It is with great enthusiasm and a healthy dose of angst that I am writing this post. My enthusiasm comes from the...
undeniable reality that artificial intelligence (AI) technology, after approximately 60 years of research-and-development breakthroughs and breakdowns, is mainstream. IBM supercomputer Watson's February 16, 2011, decisive victory on the game show Jeopardy! over Ken Jennings (who had the longest consecutive winning streak, at 74 games) and Brad Rutter (who was the game's largest monetary winner, at $3.25 million) has dramatically and indelibly made that point.
My angst comes from a deeply personal place; the study and development of AI was my entry point into the field of technology in 1967 as a young and (very) naïve college freshman at the University of Pittsburgh. I spent four intensive years of study with some of the leading AI technology pioneers at Pitt, Carnegie Mellon, MIT and Stanford. As excited as I was about AI's incredibly positive potential contribution to society and mankind, I was equally tormented by the intellectual, psychological and emotional consequences inevitably associated with contributing to the development of what I thought could easily turn out to be the next atomic bomb.
For those readers whose high school history may be a bit rusty, J. Robert Oppenheimer was a theoretical physicist and professor of physics at the University of California, Berkeley, and is often referred to as one of the fathers of the atomic bomb. As a principal scientist in the Manhattan Project, the World War II project that developed and detonated the first atomic bomb, Oppenheimer was quoted as saying the experience reminded him of words from the Bhagavad Gita: "Now I am become Death, the destroyer of worlds."
When I graduated from college, I opted out of artificial intelligence technology; that is, I went screaming out of the space at a million miles an hour with my hair on fire and got a job as a COBOL programmer at a bank.
AI technology before there was Jeopardy! (Pun intended.)
Most industry experts attribute the origins of the field of artificial intelligence to a conference that was held on the campus of Dartmouth in 1956. Those present -- including John McCarthy, Marvin Minsky, Allen Newell, Arthur Samuel and Herbert Simon -- ultimately became the preeminent scientists and leaders of AI research and development. Throughout the 1960s, their early work was heavily funded by the Department of Defense and included programs that played checkers, spoke English, solved algebra problems and created proofs for logical theorems.
Significant enthusiasm for these nascent AI technologies reigned, as evidenced by predictions made by Herb Simon: "Machines will be capable, within twenty years, of doing any work a man can do"; Minsky supported Simon's perspective and wrote, "Within a generation … the problem of creating 'artificial intelligence' will substantially be solved."
Needless to say, the early pioneers (as is typical) were a bit overly optimistic, although, in the bigger picture, perhaps not that much. The 1970s brought government funding cuts and the field went from the "Peak of Inflated Expectations" to the "Trough of Disillusionment," to use the modern vernacular of the Gartner Hype Cycle. During the 1980s, commercial success was achieved through the development of expert systems that enhanced knowledge and analytics capabilities, and the market grew to over $1 billion -- the "Slope of Enlightenment," literally and figuratively. Enthusiasm for AI was rekindled.
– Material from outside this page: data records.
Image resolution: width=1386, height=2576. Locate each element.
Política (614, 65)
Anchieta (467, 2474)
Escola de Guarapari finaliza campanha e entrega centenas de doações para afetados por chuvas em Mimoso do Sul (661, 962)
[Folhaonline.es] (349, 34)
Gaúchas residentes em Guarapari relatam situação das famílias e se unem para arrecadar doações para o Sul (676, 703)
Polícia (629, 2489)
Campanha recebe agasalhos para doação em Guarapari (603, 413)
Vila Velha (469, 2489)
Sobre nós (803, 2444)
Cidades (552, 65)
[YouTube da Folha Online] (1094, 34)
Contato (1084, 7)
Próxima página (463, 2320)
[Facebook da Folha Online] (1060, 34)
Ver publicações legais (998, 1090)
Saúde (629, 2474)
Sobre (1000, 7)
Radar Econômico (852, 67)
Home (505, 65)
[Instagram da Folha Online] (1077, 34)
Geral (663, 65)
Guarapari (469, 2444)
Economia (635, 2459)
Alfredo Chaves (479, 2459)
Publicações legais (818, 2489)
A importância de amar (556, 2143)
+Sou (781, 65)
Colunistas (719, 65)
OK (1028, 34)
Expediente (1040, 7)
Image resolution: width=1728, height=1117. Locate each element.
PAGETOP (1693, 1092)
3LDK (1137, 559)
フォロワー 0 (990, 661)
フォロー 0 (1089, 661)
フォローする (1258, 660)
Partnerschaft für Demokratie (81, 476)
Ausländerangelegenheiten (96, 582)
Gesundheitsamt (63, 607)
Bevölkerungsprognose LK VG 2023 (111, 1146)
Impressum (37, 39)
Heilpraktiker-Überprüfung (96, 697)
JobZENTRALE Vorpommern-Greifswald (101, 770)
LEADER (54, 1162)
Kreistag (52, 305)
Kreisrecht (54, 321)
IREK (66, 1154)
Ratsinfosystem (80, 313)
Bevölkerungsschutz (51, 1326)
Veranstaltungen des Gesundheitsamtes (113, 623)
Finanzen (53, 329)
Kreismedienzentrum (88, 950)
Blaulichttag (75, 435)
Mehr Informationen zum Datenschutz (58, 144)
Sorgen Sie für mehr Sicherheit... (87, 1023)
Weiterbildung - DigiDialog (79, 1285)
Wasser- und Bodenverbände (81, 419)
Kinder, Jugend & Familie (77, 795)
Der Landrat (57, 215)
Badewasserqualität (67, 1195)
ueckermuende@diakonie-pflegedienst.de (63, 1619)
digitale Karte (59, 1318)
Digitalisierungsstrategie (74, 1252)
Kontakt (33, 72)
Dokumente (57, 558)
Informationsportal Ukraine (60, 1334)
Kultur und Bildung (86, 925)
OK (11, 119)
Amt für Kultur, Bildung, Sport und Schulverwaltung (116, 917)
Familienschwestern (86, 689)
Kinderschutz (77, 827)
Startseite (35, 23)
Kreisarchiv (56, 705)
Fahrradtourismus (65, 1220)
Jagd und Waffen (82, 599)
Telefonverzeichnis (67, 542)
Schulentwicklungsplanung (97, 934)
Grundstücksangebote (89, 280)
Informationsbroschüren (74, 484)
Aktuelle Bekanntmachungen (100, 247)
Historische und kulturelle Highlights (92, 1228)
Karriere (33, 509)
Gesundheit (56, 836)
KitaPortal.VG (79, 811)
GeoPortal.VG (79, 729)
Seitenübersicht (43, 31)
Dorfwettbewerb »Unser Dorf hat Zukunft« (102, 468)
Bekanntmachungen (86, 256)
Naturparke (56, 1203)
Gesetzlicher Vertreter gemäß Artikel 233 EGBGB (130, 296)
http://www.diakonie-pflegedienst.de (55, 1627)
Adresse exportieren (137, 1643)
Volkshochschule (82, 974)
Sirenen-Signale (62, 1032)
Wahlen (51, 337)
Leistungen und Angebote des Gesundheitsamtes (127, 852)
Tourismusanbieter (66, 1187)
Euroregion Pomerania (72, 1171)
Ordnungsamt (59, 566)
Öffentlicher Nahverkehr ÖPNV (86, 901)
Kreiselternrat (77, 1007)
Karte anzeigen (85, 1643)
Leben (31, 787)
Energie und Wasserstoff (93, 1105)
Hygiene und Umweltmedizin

You awake one morning to find your brain has another lobe functioning. Invisible, this auxiliary lobe answers your questions with information beyond the realm of your own memory, suggests plausible courses of action and asks questions that help bring out relevant facts. You quickly come to rely on the new lobe so much that you stop wondering how it works. You just use it. This is the dream of artificial intelligence. -- Artificial Intelligence, Phil Lemmons, Byte Magazine, April 1985, p. 125
During the 1990s and into the early 21st century, the "Plateau of Productivity" included many significant and highly visible advances in AI technology, including this very small subset of examples:
The Hype Cycle extended: Singularity
I, as many do, believe that we are at an inflection point. The Google Search dictionary defines the term singularity as "a point at which a function takes an infinite value, especially in space-time when matter is infinitely dense, as at the center of a black hole." Whether you believe in Moore's Law or not, there is no question that advances in AI technology are coming more quickly and are more significant in terms of features and functions and -- of critical importance -- human connection. Bionic human components are no longer the stuff of science fiction or restricted to the realm of academic study. The human-computer interface is no longer just about moving a mouse, snapping a selfie or moving your arms or legs -- it is about connecting and embedding electro-mechanical and silicon-based technologies to and within human physiology.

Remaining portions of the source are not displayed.